The Union Budget 2019-20: Increasing Desperation for a Long-Awaited Miracle?

Surajit Mazumdar

The final Union Budget for 2019-20 placed before Parliament on 5 July 2019 (hereafter the Budget) was remarkable in the extent to which it seemed to adopt an ostrich-like approach, premising itself on a denial of known facts about the Indian economy and the contemporary global scenario. Many of these facts were simply ignored while others were misrepresented or deliberately concealed, as a ‘vision’ of an economy mid-way through a glorious journey to a 5 trillion-dollar size was laid out through the Budget and the speech accompanying it. This ‘vision’ completely discounted in any substantive sense the fact that the Indian economy is currently facing a major slowdown of demand growth. It simply refused to acknowledge the evidence of nearly a decade that ‘fiscal consolidation’ and improving the ‘ease of doing business’ have simply failed to revive ‘animal spirits’ and generate a private investment led process of economic expansion. If the speech were to be believed, the agrarian crisis and the mounting problem of joblessness have been almost solved in the last five years and therefore aren’t even worth mentioning. The Budgetary exercise also seemed to be completely unmindful of the fact that the world experienced a global crisis over a decade ago whose consequences are still being experienced, including through an unravelling of the international ‘consensus’ on globalization which is generating ever increasing uncertainty about the future of the world economy. 

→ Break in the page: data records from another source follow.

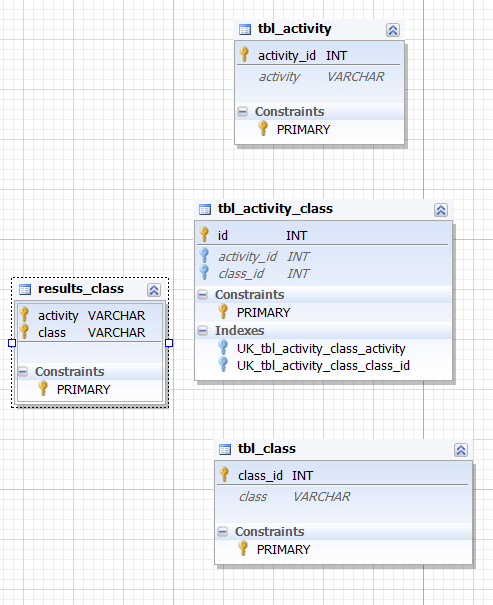
Task: Select UK_tbl_activity_class_activity index
Action: click(x=321, y=348)
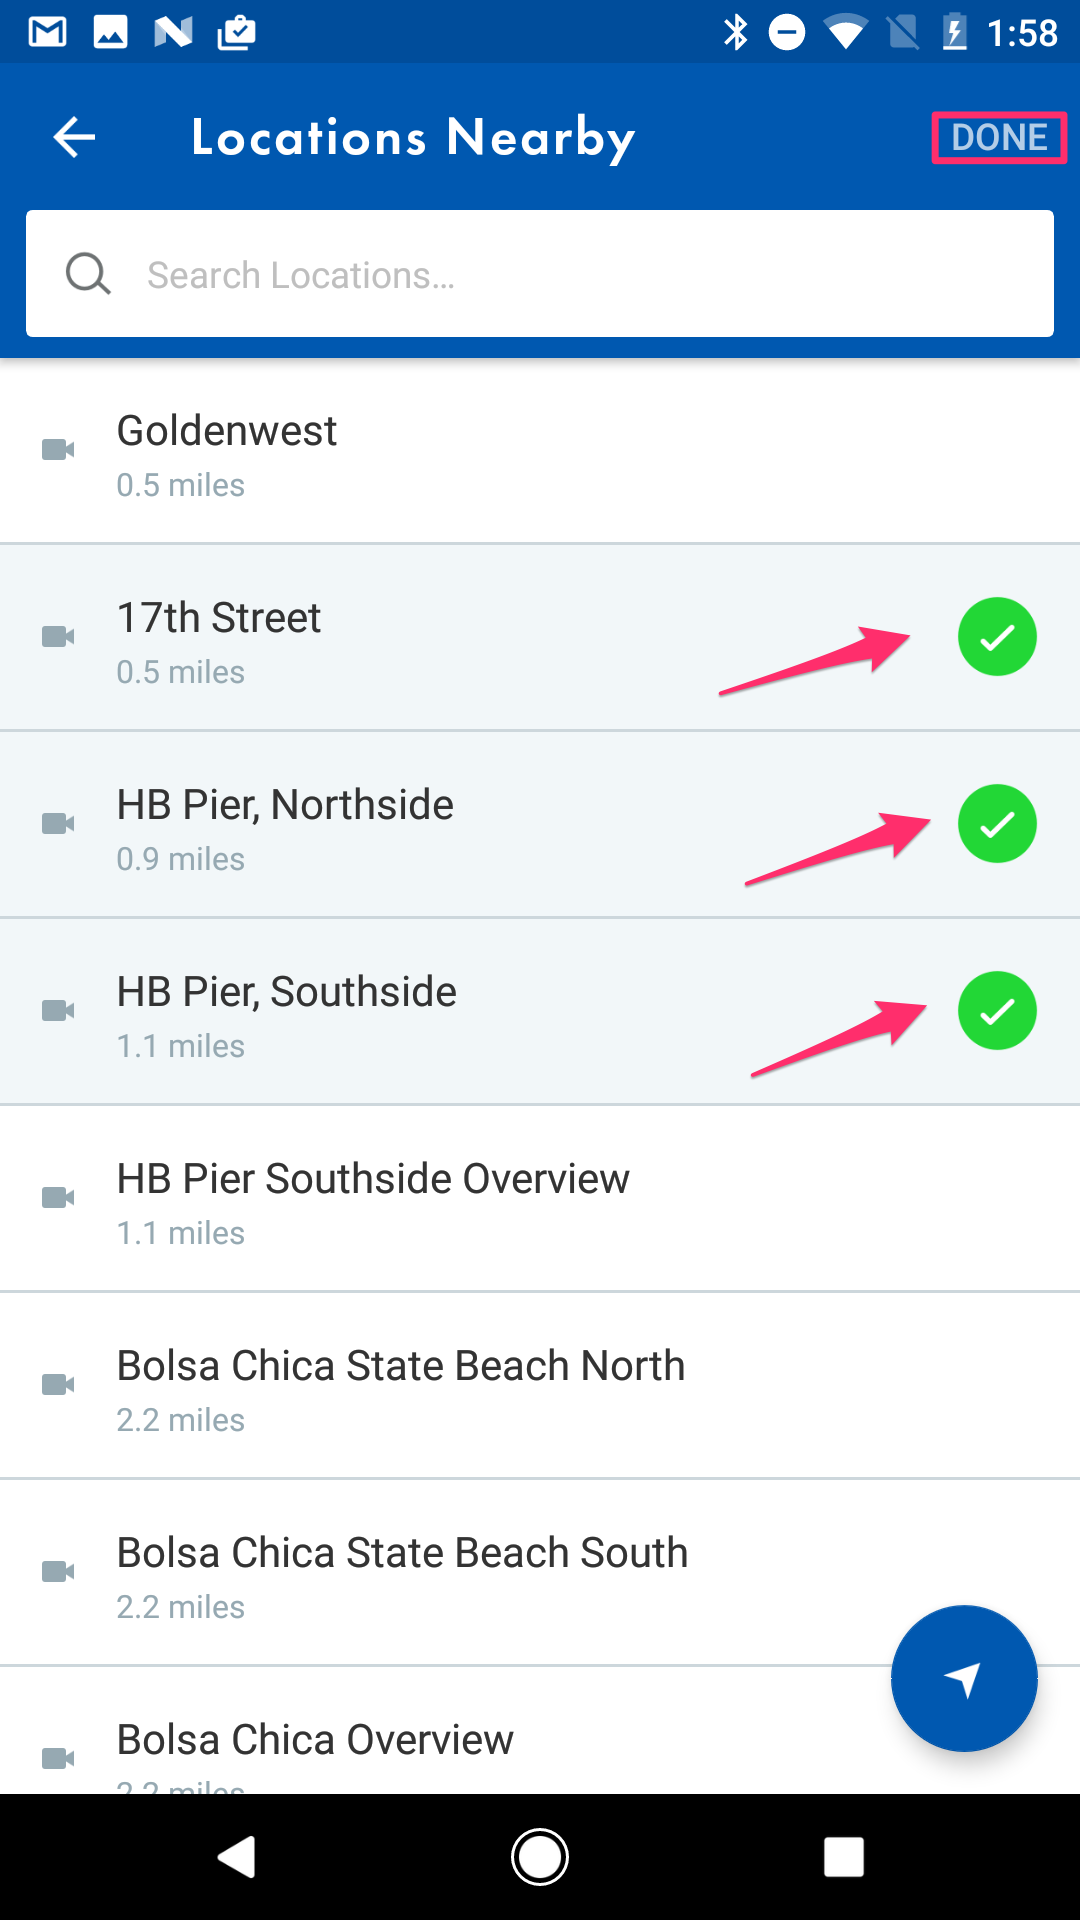Tap the Android back navigation button
This screenshot has width=1080, height=1920.
tap(237, 1857)
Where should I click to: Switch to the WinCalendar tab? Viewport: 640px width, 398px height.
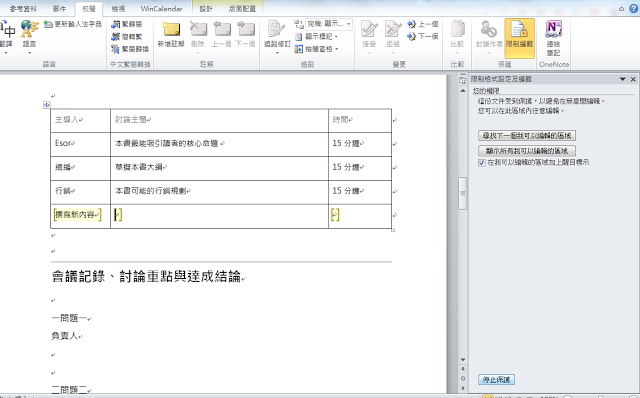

It would be absurd to say that a Government which recently won a resounding electoral victory after five years in office, and led by India’s richest political party, is completely out of touch with ground realities. The problem is not that the Government doesn’t know the economic situation and is doing what it is doing in ignorance. Instead, the issue is that it has no idea about what to do to change it. Unwilling to consider an alternative policy framework that could steer the economy away from the path to disaster, the Budgetary exercise was only about reaffirming a stubborn commitment to the doctrine that has contributed already taking India a fair distance down that road. This choice at what is a critical point in the trajectory of the Indian economy, also perhaps revealed an increasing element of desperation, and consequently recklessness, creeping into Indian economic policymaking.

The Fiscal Crisis
Ignoring of underlying economic realities in a budgetary exercise may seem all the more remarkable given that these realities do reveal themselves to Governments through the effects that they have on tax revenues. Unfortunately, rather than facing squarely the fact that a major fiscal crisis had already hit the Central Government in 2018-19 – which is also threatening to become even worse in the current financial year – the Finance Minister opted to conceal this truth. 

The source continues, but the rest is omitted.